MarriedtoDaveGrohl · 08/10/2020 10:33

Fromdownwest a sense of humour is a definite must. I had to develop an exceptionally thick skinned one but once through that it was all good and I loved working in those environments. So much fun, We would have kept away from HR and the team would have sorted someone like this out, as they are here. Even if it needs a nudge.

But these men are toxic. Like the (two) female bitchy bullies I've had the misfortune to work with they are not that good at what they do, not senior to you and will manipulate and undermine. Who has time to deal with that? From a new junior colleague. No. They will lie about you and everything is a battle. Best to get rid while you can easily. It's almost never 'just' drinks. Careers are made and broken on 'just' drinks.

Tbf the few men I've encountered like this were easy. The guys looked down on them for their obvious twattishness and like the op you never have to make much fuss. When everyone's assuming you're going and you're telling them you're not invited...it's pretty obvious what's going on. But to then have a culture of boys drinks you are not invited to becomes problematic.

Definitely something you can't tolerate. Not at a senior level.

MarriedtoDaveGrohl · 08/10/2020 10:41

The biggest problems I've had at work have been from women though. From secretaries back in the day that begrudged doing anything for a woman (gladly ran around after the boys) to the woman who isn't amazing at her job and hates you for doing better.

Even a support person for the boss having an affair with him who was convinced I had my eye on him and told him so many lies about me he fired me. I didn't (he was in a relationship, my boss, she was fucking him and he reminded me of the penguin from batman).

He believed her BS and it's only later he found out the truth. It was his 'biggest regret' firing me apparently 🙄. She's long gone as he split with his gf and still didn't get serious with her.
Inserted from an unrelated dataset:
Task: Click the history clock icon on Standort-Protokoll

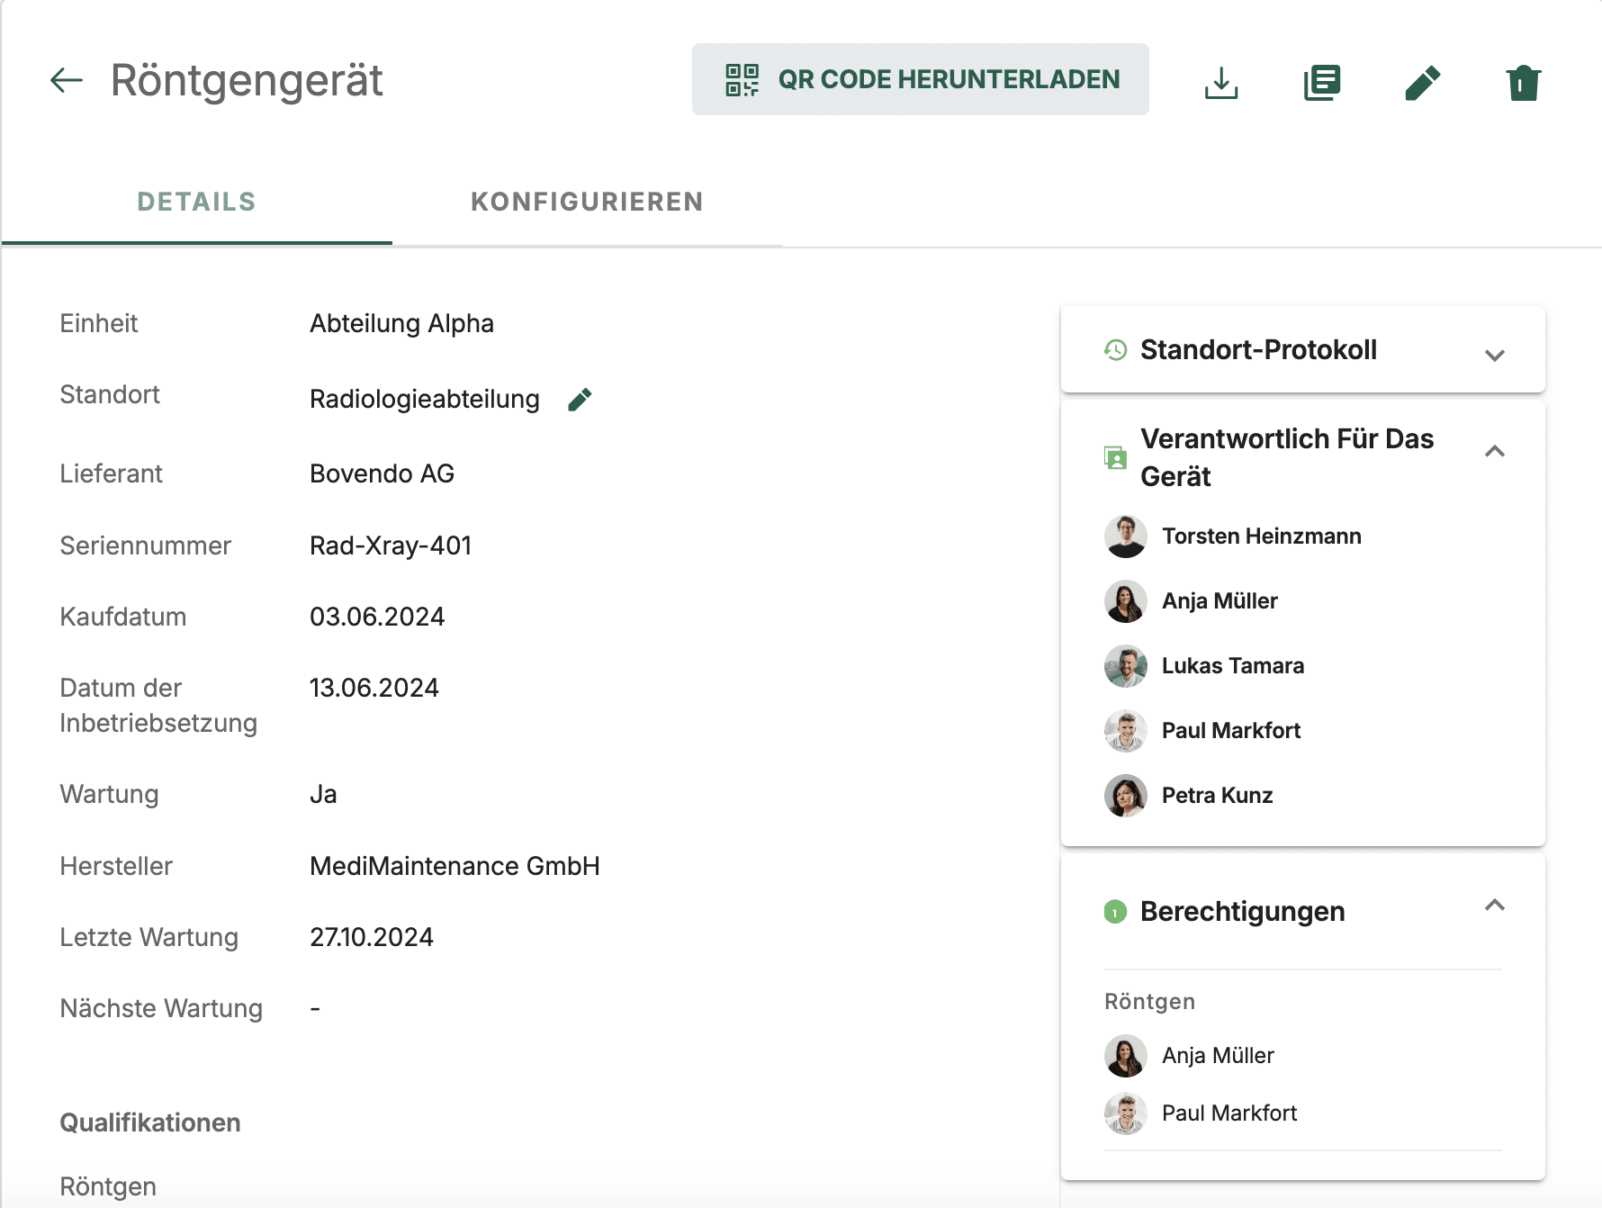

I lost a very very promising career in a very interesting and financially rewarding industry I was very new to. Now I work for myself and people like that are a distant memory.
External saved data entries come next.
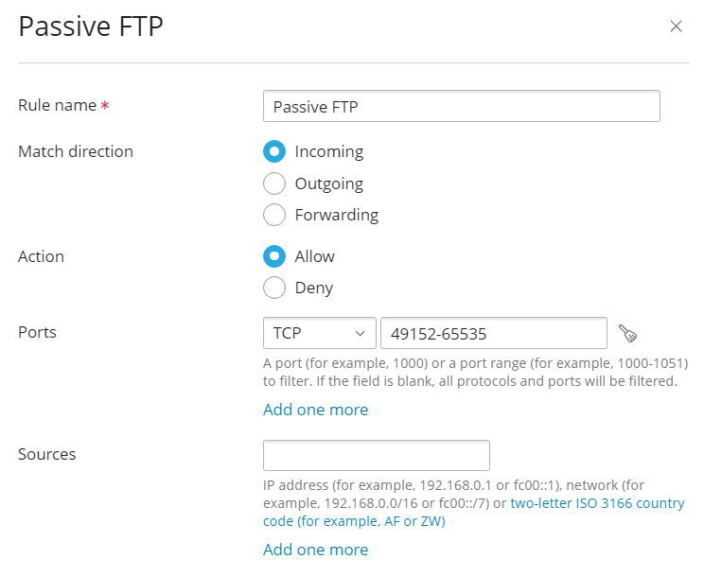Select the Incoming match direction
The image size is (704, 577).
tap(274, 151)
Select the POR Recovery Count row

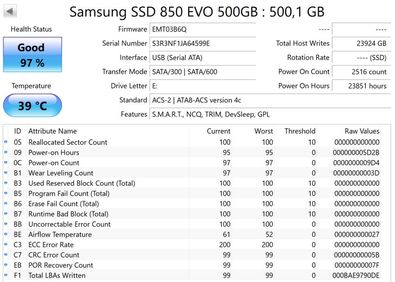60,265
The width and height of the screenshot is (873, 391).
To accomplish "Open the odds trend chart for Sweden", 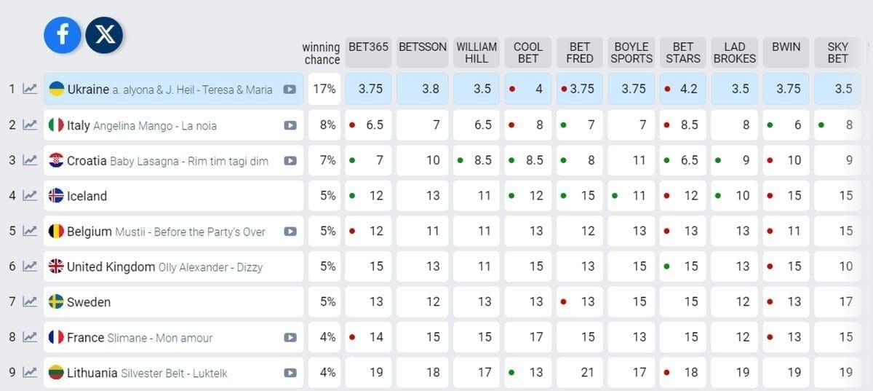I will (30, 302).
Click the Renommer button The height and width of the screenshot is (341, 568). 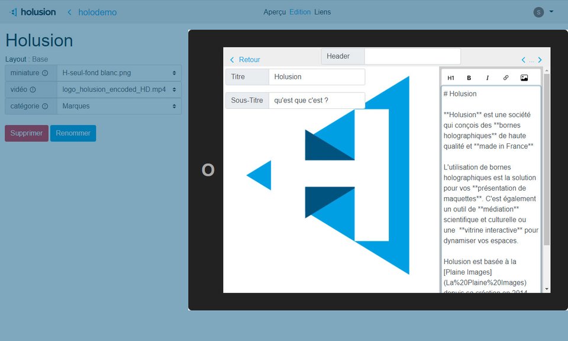(x=73, y=133)
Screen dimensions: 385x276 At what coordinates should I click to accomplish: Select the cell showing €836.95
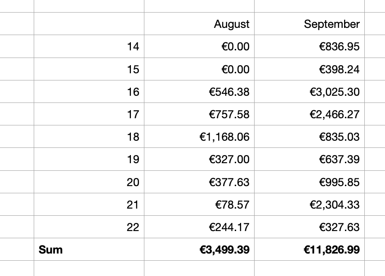coord(309,46)
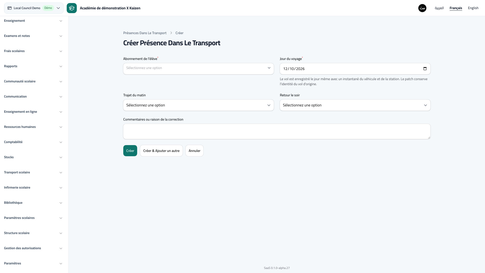Click the Créer button
Image resolution: width=485 pixels, height=273 pixels.
click(x=130, y=151)
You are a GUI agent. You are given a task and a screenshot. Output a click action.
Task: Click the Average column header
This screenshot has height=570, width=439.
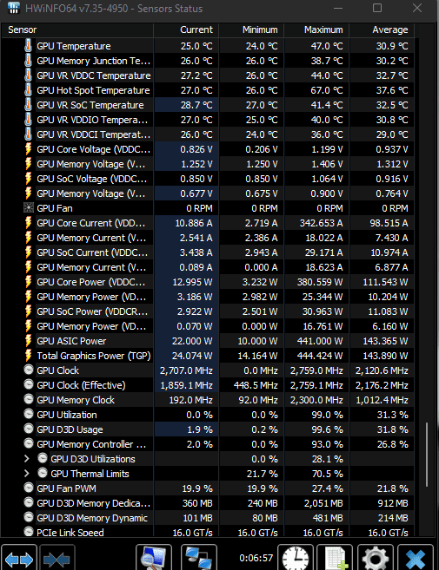point(382,29)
billy1966 · 08/10/2020 11:00

OP,

So sorry that your VERY reasonable thread has been met with such nastiness and viciousness.
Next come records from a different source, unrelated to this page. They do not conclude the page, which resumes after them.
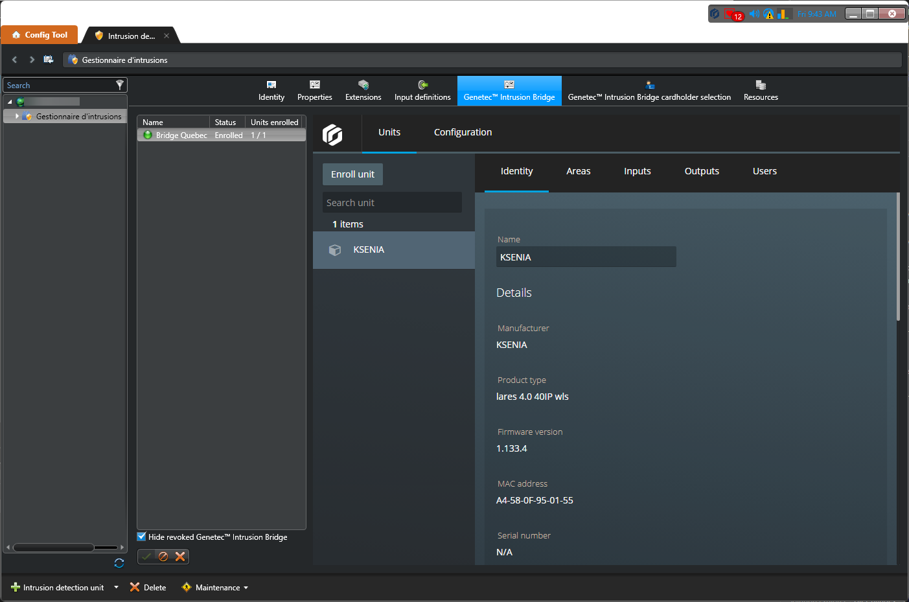The width and height of the screenshot is (909, 602).
Task: Click the Enroll unit button
Action: 352,174
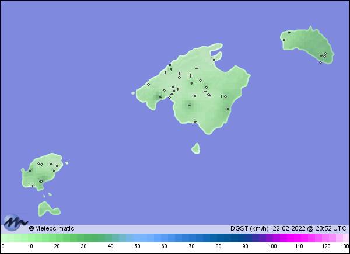Click the 130 label on the scale
The width and height of the screenshot is (350, 254).
point(345,246)
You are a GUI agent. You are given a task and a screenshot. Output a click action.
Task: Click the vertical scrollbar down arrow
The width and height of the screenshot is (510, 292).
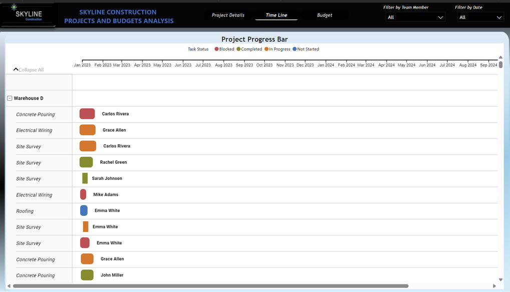(x=500, y=279)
How awful it must be to have these people in your life.🙄

The optics of the boys night is awful in a Corporate setting.

As it's a leaving Do, it's even worse.

Any reputable company would frown utterly on it and would actively seek to distance themselves.

It sounds like he has form.

In your dealings with your fellow management team, I would focus completely on the optics within the company and the fact that when this becomes widely known, it could be used as an indicator of the Company's Culture.

In a world SO litigious, you could say you want them to know, that whilst it doesn't bother YOU, you want to FLAG that it is wrong, and sends out a very poor message, which you want THEM to know that YOU don't support.

It should give them pause for thought.

GabsAlot · 08/10/2020 11:05

Glad your boss is loking into this op looks like its not a one off

MarriedtoDaveGrohl · 08/10/2020 11:15

TBF Billy it sounds like her colleagues have come to the same conclusion. He's thick as well as misogynistic if he thinks he can go into a company and cut out someone who is clearly a popular team member. The guys there clearly have little problems working with women and especially the OP (Facebook friends, lift sharing, the boss being so candid). So it's game set and match.

I loved the 'not sure he's management material' line of a PP. And as you say pointing out subtly he's a liability (no need for talks of hr etc as they are on side) will all help too. Phrases like 'loose cannon' 'a lawsuit waiting to happen' along with 'do we know why he left his last job' and finally, the most damning of all..., 'not much of a team player is he?' 'not sure he plays nicely with others'. 😁

I'm firmly of the belief that you don't stay in a room with a snake. It's a snake, it can't be contained and it will bite ( actually I quite like snakes but still. They are what they are).